By Shreekanth Sing, Technical Legal Adviser, PSG Wealth
Offering an employee benefits (EB) package benefits the employer as well as the employee. For the employee it typically means that they will be saving regularly for retirement and that they will have medical and risk benefits in place. For the employer, employee benefits have been shown to reduce absenteeism, increase productivity and reduce staff attrition. Not to mention that an attractive EB package may be a crucial if you want to attract top talent to your business.
Recent technological and legislative developments mean that EB advisers and product suppliers are increasingly able to provide individual employees with more personalised advice that takes their retirement savings, medical aid and group risk benefits into account. EB advisers and product suppliers are also investing a lot of effort into ensuring members are educated and understand the impact of their decisions.
Components of a typical EB offering
1. Retirement fund (pension, provident fund or group retirement annuity)
Typically, an employer offers a pension, provident or group retirement annuity fund. Contributions are usually made monthly to the employee’s retirement savings, according to a percentage of their annual salary, for example 10%. Contributions must be invested in line with Regulation 28 of the Pension Funds Act and are meant to generate stable growth over the long term, which in turn aims to provide for employees when they reach retirement. Major benefits of these funds include that investment returns within these funds are tax free and contributions to the fund are tax deductible.
2. Group risk benefits
Group risk products are designed to insure employees and protect them and their families in the event of long-term illness or death during their working lifetime.
• Group life benefits
Group life benefits automatically apply to all employees who are eligible to be members of the retirement fund, as it is run on a pooled-risk principle. This means individuals do not need to undergo medical underwriting to be covered up to the predetermined free cover limit. Because of this pooling of risk, group risk benefits are often cheaper than individual life assurance premiums, although it will vary from company to company based on their company’s risk profile. For example, a mining company would be considered higher risk than an architectural firm.
• Income or capital disability
Most companies also include disability benefits as part of their employee benefit offering. These can either be in the form of a lump sum (also known as a capital disability benefit) or an income continuation benefit.
o Lump sum disability benefits pay a lump sum that can, for example, be used to settle debt or make alterations to a home if specialised care is needed.

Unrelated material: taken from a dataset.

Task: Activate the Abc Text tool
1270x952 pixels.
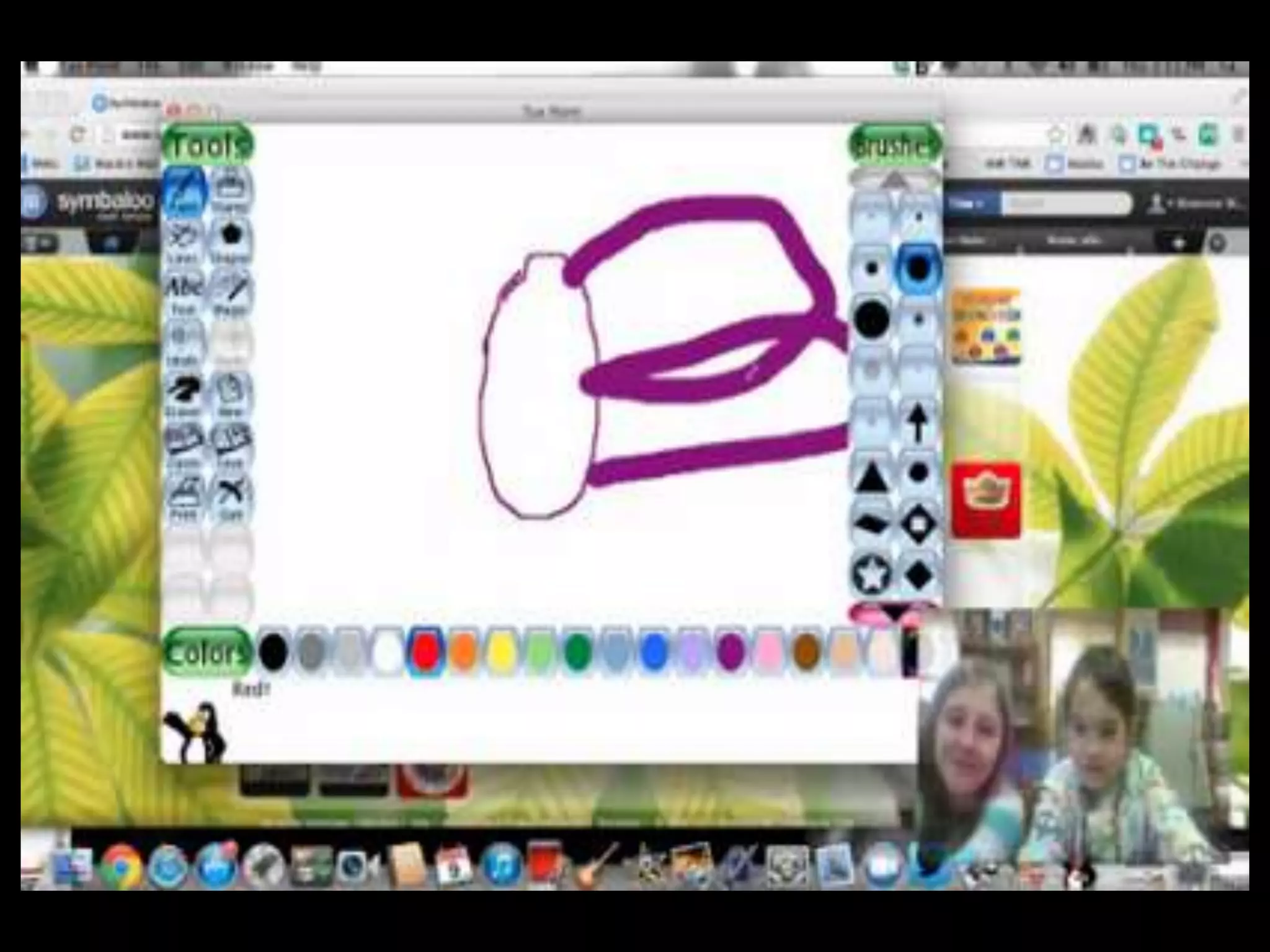Action: click(x=184, y=293)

o Income protection benefits pay a percentage of the employee’s monthly salary (the industry standard is 75%) until the earlier of recovery, death or retirement.
o To qualify for the lump sum disability benefit, the disability must be deemed to be ‘total and permanent’ while in the case of income continuation disability benefits, the employee needs to be unable to pursue their own career (although this definition usually broadens to ‘own or similar’ after a period of two years).
• Critical illness
Critical illness can have long-term consequences for the financial well-being of a family. This benefit covers most severe illnesses and dread diseases like cancer, heart disease and stroke, and is usually expressed as a multiple of salary, as in the case of death benefit cover. The lump sum can help offset any shortfall on your employee’s medical aid, help them access the best medical technology, or be used to offset additional expenses or reduced income because of lifestyle changes.
• Funeral cover
Many employers provide funeral cover in addition to death and disability benefits. This type of cover is usually paid out quickly (within 24 to 48 hours).
3. Medical aid
Access to quality private healthcare can make a major difference to the lives of your employees. Since it helps to eliminate the long waiting times associated with public health facilities, it can also enhance overall productivity. Most employers offer a choice of a few different plans, and selecting the right one is important. Medical aid tax credits (with amounts defined by Government) reduce the normal tax a person pays, thus helping to make medical aid somewhat more affordable.
4. Extra benefits
Employers can choose to add even more options to their offering. These could include:
• Education benefits – Cover to help meet educational and living expenses for children.
• Gap cover – General practitioners, specialists and private doctors often charge higher rates than what the medical aid covers. The costs quickly add up when individuals are hospitalised, and gap cover is designed to help cover any shortfall
• Employee wellness programmes – These programmes typically offer employees support to ensure their physical and psychological well-being and to prevent these issues from affecting their productivity. They aim to help employees manage personal and work-related issues and stress and can include psychological counselling and financial and legal support.
Employee benefits can play an important role in encouraging good financial behaviours and promoting a savings culture and financial inclusivity. They are an investment in your company and employees’ well-being, and should be reviewed in collaboration with EB adviser as part of your annual business plans.